Northwest Neighborhoods Community Development Corp. Executive Director Bridget Kent Márquez said she was not yet familiar with the specifics of the Lorain West project.
But the site was chosen, and the parking limited, because those tracks lead to GCRTA’s West 65th-Lorain Red Line rapid transit station only a few blocks away. Also, Lorain hosts the No. 22 bus route. Both transit lines offer service every 15 minutes in both directions. The buses run 24 hours a day and the trains 22 hours a day.
“Lorain West will provide much needed affordable housing for families in the City of Cleveland and Cuyahoga County,” wrote Volker’s Managing Director Greg Baron in a letter to Cleveland Clerk of Council Patricia Britt on Feb. 23, to notify the city of its LIHTC application.
“The project will capitalize on transit-oriented access to the W. 65-Lorain RTA Rapid Station and high-frequency bus lines along Lorain Avenue,” Baron added.
He said the building’s amenities will include open-concept floor plans, in-unit washers, dryers, and dishwashers, a community/multi-purpose room, enhanced indoor/outdoor security camera systems, and 24-hour secured access.

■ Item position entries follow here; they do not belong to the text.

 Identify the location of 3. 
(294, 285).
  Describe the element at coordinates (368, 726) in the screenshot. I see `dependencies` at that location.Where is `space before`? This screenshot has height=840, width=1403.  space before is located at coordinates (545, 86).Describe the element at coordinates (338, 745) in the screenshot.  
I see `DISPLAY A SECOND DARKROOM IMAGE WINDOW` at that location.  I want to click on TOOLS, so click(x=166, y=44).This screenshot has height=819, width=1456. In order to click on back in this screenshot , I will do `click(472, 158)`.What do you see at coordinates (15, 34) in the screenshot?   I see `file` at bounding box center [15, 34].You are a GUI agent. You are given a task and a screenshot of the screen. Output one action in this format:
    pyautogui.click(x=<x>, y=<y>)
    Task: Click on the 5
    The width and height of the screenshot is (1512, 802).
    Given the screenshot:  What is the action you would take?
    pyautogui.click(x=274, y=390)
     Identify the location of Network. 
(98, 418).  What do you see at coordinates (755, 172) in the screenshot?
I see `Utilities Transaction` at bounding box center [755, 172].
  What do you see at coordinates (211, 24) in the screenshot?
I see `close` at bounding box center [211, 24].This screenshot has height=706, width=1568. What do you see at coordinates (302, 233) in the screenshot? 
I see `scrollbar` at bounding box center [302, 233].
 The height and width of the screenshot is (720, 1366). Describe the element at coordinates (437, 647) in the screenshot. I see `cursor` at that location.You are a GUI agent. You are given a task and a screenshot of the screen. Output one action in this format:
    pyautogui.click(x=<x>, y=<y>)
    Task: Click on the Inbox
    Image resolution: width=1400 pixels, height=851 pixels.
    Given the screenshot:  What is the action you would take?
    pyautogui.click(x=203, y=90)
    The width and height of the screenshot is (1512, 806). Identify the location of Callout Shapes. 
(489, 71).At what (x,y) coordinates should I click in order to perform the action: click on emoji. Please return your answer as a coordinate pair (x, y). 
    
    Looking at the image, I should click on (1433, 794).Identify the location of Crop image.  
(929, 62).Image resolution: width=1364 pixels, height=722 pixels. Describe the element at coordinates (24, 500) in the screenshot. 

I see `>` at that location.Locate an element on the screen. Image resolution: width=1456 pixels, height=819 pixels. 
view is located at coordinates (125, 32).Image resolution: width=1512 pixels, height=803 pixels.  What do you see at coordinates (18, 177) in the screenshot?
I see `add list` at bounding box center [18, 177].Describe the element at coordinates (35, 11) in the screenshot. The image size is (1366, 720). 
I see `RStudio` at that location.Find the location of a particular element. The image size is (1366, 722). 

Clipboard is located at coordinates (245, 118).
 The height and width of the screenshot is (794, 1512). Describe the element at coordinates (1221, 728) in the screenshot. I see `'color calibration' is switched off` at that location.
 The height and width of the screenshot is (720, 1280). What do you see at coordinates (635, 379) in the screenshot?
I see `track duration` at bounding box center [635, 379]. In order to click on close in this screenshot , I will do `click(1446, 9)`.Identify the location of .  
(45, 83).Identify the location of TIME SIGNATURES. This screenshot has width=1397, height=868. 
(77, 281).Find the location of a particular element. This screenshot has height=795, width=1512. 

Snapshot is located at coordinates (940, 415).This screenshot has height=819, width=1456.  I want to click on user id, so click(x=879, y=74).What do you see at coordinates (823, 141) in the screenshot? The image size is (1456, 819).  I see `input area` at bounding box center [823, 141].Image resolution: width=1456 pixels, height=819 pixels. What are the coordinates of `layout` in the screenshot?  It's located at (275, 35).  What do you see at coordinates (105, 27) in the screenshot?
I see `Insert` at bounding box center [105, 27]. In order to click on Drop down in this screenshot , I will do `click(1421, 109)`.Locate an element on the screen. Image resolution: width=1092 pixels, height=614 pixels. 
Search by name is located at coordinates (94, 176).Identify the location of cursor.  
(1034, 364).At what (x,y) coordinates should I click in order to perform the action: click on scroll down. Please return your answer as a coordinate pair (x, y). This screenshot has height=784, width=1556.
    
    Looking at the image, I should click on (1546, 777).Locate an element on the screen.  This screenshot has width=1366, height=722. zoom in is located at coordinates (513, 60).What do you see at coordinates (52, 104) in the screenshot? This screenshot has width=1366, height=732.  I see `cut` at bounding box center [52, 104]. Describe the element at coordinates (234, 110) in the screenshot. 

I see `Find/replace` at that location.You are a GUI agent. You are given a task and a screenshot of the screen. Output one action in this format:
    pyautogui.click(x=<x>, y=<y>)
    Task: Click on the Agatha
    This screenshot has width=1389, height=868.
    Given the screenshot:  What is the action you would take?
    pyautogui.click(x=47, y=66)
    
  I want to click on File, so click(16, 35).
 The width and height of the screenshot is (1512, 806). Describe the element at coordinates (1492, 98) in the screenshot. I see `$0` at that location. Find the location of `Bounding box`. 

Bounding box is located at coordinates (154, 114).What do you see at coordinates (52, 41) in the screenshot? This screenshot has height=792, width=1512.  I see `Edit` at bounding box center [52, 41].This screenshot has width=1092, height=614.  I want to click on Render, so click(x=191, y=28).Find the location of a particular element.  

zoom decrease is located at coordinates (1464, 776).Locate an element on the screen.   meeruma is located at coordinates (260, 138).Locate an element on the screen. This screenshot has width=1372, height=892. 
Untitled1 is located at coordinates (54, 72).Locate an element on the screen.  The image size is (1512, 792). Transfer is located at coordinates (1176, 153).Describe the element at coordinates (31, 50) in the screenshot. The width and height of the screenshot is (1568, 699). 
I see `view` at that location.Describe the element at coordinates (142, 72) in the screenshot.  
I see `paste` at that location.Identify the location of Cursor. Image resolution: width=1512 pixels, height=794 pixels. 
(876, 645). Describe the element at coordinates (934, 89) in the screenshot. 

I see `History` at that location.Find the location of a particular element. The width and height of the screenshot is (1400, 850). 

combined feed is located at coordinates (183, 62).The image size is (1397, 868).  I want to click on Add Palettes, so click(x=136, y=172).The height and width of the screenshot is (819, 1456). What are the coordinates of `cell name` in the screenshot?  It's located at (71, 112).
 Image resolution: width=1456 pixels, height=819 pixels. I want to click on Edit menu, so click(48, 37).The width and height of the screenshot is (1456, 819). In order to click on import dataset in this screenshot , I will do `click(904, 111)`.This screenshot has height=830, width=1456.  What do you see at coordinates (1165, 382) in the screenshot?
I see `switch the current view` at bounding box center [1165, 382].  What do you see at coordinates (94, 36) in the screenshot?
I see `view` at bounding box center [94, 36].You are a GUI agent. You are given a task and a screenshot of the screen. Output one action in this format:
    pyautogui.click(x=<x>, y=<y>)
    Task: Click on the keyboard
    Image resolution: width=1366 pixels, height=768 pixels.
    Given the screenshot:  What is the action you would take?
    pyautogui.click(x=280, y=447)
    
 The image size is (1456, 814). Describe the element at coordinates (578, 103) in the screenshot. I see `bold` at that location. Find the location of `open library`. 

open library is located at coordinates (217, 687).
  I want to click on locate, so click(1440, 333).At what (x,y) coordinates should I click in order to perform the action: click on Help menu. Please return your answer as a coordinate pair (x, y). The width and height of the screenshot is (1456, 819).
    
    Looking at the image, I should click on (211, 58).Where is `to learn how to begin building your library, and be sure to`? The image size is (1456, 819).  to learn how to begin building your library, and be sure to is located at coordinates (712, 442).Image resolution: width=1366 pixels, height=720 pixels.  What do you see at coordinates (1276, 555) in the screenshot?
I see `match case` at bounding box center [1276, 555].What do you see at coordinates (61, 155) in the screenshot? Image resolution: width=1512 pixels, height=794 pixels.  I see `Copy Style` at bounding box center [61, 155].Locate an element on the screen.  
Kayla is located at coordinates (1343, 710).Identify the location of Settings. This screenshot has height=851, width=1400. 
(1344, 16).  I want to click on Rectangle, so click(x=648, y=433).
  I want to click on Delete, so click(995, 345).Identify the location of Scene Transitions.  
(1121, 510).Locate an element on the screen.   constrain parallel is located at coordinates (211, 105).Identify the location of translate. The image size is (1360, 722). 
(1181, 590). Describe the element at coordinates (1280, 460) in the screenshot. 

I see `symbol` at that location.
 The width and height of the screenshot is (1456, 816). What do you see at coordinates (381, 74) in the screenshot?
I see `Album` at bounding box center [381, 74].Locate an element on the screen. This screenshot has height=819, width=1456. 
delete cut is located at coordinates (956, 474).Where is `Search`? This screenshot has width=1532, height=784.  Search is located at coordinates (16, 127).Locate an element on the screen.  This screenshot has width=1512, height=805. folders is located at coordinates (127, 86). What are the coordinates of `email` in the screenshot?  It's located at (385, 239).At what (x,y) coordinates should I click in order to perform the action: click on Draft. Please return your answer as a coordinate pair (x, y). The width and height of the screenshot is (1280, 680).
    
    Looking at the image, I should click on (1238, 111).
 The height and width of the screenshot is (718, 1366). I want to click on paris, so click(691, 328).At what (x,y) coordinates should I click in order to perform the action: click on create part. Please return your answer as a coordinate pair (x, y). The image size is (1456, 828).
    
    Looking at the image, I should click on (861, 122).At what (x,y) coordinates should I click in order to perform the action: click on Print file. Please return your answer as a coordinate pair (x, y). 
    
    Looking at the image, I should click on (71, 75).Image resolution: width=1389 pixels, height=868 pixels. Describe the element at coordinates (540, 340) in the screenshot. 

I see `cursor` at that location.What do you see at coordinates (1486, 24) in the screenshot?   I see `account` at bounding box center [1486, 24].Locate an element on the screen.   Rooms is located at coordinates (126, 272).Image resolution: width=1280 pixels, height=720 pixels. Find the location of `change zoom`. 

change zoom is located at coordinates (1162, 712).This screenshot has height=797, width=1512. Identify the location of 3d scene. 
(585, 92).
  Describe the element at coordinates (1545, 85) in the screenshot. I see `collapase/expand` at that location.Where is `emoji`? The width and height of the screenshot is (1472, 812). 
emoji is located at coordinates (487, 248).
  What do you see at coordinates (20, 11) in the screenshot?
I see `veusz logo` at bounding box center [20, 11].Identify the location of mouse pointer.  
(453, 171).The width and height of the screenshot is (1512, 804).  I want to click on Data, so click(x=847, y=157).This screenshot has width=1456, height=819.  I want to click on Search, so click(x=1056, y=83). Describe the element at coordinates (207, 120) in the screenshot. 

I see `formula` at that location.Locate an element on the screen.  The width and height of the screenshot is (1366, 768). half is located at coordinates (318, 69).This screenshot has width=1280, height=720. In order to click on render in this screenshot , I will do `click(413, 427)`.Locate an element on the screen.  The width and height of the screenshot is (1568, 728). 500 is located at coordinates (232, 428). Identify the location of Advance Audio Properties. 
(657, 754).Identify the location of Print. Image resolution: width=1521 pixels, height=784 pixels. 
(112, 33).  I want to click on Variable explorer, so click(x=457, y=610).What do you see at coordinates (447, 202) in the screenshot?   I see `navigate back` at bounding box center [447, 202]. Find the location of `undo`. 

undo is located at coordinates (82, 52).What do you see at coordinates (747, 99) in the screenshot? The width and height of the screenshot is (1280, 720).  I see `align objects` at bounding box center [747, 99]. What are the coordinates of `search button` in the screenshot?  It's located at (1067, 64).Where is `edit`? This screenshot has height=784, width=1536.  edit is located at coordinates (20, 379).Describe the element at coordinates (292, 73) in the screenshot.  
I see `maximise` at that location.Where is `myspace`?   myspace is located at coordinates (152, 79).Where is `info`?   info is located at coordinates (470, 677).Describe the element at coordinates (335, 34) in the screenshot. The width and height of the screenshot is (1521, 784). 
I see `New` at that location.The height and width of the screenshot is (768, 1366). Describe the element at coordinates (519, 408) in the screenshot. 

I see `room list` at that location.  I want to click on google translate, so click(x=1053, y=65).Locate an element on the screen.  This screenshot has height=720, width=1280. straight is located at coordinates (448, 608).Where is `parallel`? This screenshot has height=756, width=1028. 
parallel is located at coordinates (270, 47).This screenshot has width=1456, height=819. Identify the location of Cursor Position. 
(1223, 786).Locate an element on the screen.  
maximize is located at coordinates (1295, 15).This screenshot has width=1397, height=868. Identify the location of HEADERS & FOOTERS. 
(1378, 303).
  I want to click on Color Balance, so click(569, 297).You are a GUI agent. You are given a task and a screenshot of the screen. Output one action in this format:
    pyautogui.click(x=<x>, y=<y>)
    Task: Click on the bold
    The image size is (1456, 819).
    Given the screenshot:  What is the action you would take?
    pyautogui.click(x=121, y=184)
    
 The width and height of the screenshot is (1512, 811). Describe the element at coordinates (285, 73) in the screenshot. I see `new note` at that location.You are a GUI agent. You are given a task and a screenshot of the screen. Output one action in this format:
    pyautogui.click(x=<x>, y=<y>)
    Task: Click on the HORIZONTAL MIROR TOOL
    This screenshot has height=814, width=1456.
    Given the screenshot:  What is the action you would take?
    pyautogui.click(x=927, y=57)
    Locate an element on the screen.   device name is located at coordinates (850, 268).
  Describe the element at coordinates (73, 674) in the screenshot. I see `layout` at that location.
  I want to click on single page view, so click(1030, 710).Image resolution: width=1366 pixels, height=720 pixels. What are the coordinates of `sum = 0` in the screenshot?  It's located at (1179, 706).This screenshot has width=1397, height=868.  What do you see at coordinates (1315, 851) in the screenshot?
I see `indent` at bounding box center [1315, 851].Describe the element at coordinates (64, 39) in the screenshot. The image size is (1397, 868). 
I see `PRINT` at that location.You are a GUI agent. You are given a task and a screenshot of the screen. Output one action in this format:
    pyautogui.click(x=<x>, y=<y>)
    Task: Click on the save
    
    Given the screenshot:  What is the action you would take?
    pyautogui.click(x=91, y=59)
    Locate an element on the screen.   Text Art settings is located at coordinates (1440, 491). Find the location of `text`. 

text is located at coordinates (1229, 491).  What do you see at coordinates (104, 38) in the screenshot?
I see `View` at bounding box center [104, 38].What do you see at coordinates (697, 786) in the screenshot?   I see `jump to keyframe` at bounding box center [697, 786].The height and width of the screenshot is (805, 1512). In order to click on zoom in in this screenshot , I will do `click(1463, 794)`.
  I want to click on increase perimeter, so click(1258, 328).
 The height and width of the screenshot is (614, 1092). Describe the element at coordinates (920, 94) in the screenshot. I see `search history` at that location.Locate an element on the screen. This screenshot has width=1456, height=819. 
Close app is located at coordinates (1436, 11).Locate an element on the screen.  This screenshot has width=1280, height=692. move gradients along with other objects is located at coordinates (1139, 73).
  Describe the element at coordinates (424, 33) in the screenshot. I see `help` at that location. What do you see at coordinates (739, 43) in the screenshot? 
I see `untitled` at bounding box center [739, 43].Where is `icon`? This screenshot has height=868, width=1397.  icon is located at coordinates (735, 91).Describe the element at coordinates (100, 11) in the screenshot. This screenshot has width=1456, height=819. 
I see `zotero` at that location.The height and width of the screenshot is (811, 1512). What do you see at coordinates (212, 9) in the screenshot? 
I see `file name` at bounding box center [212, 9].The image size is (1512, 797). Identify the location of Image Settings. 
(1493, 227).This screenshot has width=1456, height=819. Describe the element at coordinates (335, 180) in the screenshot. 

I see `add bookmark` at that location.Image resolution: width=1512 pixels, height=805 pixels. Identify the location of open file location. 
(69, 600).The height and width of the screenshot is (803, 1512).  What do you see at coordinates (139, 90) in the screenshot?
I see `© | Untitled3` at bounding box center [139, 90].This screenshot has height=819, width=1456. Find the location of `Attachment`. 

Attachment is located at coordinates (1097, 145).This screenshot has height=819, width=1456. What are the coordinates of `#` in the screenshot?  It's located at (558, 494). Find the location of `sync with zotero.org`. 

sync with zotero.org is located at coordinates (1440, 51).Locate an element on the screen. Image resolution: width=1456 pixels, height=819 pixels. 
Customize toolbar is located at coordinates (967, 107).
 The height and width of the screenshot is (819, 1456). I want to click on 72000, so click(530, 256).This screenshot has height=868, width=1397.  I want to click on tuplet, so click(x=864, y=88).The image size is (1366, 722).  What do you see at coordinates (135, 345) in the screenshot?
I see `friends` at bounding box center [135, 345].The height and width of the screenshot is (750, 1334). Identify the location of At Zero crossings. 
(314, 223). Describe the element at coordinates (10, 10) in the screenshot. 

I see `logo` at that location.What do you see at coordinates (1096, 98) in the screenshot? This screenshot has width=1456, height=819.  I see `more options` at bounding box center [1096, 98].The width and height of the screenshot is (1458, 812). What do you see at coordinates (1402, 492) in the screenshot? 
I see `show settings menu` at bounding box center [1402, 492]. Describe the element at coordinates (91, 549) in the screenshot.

This project is the latest of many in Cuyahoga County that are rising next to rail transit stations and on high-frequency bus lines. A new report by the county’s Planning Commission noted that $324 million in new transit-oriented development (TOD) occurred in 2025. It broke the record from the year before.
A total of $1.5 billion was invested in TOD projects in the county in the last seven years. And if gas prices continue to remain high, the demand for transit-accessible housing could break more records.

A Red Line train heads toward Downtown Cleveland and University Circle from the West 65th-Lorain station and passes below the Aspen Place transit-oriented development. Lorain West would be another transit-supportive development nearby and, if built, would add to Cuyahoga County’s growing number of TOD projects (NEOtrans).
“People want to be able to get to places quickly without having to drive everywhere, and that’s why we’re seeing big investment along Cuyahoga County’s frequent transit corridors,” said Cuyahoga County Planning Manager Patrick Hewitt on social media.
Lorain West is near other developments. An historic, condemned brick building at 5505 Lorain is to be stabilized for $30,000. Across the street, at 5708 Lorain, a commercial structure is under renovation for $250,000. And The Judith Cafe, 5222 Lorain, opened three years ago after a $53,780 investment, city records show.
Right next to the Red Line station, the predecessor of the Northwest Neighborhoods CDC built Aspen Place, 6016 Lorain, in 2019. The three-story, mixed-use building has 40 affordable apartments over a retail space, leased to Urban Kutz Barbershop.
“This investment underscores the continued demand for housing, retail, and employment near Greater Cleveland RTA’s bus and rail routes,” Hewitt said.